- ASSIGNMENT -
This exercise requires an exact copy of each line from the one containing "Click the 'Kp' axis label" down to the last line below.

[Start of Attachment]

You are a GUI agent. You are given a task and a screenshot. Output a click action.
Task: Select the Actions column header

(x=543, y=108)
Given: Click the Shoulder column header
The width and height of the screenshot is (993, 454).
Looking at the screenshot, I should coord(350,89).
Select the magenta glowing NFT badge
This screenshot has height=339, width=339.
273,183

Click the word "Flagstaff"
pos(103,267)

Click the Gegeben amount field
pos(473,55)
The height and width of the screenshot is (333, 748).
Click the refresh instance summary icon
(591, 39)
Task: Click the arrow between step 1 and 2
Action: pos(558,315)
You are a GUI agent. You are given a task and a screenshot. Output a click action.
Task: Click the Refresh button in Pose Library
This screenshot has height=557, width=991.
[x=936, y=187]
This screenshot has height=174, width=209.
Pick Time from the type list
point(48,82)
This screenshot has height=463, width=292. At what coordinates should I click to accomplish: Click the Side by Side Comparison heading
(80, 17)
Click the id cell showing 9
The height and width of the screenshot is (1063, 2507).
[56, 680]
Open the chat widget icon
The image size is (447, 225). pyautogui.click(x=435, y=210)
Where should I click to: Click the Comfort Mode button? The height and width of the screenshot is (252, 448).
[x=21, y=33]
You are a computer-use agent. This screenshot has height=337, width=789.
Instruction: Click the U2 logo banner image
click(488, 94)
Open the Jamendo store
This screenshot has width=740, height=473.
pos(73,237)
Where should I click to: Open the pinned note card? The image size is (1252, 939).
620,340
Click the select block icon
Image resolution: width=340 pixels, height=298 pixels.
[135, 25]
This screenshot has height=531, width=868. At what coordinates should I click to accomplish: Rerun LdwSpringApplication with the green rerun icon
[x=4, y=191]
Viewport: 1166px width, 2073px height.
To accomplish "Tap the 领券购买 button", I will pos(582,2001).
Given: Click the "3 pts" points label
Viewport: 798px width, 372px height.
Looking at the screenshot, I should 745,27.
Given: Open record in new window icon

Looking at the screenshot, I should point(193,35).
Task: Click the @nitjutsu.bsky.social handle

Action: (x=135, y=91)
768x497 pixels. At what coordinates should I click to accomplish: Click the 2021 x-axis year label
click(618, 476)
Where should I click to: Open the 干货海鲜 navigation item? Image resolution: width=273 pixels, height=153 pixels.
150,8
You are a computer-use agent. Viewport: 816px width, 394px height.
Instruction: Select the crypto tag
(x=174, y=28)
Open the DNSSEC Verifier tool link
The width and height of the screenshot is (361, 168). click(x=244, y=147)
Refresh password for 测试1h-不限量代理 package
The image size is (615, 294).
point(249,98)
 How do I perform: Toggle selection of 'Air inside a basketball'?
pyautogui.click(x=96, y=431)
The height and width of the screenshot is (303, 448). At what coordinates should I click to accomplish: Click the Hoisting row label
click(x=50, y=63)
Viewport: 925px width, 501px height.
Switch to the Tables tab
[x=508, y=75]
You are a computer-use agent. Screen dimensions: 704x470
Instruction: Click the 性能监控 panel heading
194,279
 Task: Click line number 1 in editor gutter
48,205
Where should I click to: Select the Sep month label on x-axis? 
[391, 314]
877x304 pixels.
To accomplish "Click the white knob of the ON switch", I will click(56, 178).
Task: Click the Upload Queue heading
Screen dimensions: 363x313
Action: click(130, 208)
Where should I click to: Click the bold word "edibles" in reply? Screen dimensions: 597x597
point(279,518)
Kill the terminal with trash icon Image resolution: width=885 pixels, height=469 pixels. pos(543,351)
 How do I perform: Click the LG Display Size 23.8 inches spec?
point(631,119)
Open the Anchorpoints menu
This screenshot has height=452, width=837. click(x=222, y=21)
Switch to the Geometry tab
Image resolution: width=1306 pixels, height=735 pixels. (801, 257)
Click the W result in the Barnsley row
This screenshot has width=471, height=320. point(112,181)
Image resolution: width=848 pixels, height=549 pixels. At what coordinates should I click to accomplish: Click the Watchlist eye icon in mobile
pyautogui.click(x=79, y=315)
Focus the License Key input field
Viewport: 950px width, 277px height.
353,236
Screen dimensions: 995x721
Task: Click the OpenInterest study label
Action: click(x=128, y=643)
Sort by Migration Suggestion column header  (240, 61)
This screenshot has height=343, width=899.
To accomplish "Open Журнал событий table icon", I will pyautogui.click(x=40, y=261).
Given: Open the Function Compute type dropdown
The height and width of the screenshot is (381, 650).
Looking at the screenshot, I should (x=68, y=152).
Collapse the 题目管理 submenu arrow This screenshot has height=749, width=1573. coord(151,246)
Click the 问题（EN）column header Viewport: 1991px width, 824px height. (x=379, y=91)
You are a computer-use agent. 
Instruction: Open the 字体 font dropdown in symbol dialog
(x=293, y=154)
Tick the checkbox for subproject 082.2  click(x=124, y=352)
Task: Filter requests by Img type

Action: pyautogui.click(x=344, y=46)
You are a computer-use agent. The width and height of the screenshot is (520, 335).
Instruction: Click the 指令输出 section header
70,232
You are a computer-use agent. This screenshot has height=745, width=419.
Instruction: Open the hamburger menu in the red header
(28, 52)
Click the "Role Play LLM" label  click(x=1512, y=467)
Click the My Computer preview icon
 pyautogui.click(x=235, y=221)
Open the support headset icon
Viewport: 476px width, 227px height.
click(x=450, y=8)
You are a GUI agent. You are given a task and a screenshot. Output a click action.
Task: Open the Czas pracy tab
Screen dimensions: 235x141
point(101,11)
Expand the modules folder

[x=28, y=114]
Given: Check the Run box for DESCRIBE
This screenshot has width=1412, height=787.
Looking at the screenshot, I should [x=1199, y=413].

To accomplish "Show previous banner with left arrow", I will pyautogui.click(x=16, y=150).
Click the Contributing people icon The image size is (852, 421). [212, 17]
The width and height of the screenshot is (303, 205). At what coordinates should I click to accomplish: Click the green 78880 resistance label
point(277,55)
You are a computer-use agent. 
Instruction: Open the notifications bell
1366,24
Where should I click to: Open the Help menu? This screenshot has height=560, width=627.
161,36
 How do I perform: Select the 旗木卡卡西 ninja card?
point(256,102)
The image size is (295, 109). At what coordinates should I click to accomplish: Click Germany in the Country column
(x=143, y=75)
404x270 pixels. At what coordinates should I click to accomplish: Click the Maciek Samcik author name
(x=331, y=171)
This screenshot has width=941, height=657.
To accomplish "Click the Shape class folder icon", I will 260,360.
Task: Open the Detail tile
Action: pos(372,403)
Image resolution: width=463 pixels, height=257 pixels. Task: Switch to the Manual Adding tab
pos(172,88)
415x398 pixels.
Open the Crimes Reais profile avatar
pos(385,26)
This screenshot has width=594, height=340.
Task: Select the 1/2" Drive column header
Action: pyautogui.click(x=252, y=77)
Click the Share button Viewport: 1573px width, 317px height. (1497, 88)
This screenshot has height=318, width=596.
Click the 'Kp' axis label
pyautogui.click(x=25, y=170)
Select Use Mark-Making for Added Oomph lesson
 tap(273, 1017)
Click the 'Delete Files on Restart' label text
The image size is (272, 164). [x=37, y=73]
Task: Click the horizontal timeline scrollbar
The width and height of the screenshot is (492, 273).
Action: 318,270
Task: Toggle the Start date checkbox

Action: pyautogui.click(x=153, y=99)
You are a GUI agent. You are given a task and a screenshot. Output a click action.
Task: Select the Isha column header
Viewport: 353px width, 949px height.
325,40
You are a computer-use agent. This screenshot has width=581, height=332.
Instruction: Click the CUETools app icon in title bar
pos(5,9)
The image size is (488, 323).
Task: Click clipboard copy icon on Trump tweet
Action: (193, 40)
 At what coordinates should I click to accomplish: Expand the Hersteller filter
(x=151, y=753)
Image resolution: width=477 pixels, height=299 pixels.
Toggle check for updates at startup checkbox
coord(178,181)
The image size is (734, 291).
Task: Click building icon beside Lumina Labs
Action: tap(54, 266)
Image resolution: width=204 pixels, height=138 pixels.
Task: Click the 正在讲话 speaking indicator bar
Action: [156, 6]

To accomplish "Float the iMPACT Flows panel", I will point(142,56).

[End of Attachment]

- EXERCISE ANSWER -
Click the 'Kp' axis label
pyautogui.click(x=25, y=170)
Select Use Mark-Making for Added Oomph lesson
 tap(273, 1017)
Click the 'Delete Files on Restart' label text
The image size is (272, 164). [x=37, y=73]
Task: Click the horizontal timeline scrollbar
The width and height of the screenshot is (492, 273).
Action: 318,270
Task: Toggle the Start date checkbox

Action: pyautogui.click(x=153, y=99)
You are a GUI agent. You are given a task and a screenshot. Output a click action.
Task: Select the Isha column header
Viewport: 353px width, 949px height.
325,40
You are a computer-use agent. This screenshot has width=581, height=332.
Instruction: Click the CUETools app icon in title bar
pos(5,9)
The image size is (488, 323).
Task: Click clipboard copy icon on Trump tweet
Action: (193, 40)
 At what coordinates should I click to accomplish: Expand the Hersteller filter
(x=151, y=753)
Image resolution: width=477 pixels, height=299 pixels.
Toggle check for updates at startup checkbox
coord(178,181)
The image size is (734, 291).
Task: Click building icon beside Lumina Labs
Action: tap(54, 266)
Image resolution: width=204 pixels, height=138 pixels.
Task: Click the 正在讲话 speaking indicator bar
Action: [156, 6]

To accomplish "Float the iMPACT Flows panel", I will point(142,56).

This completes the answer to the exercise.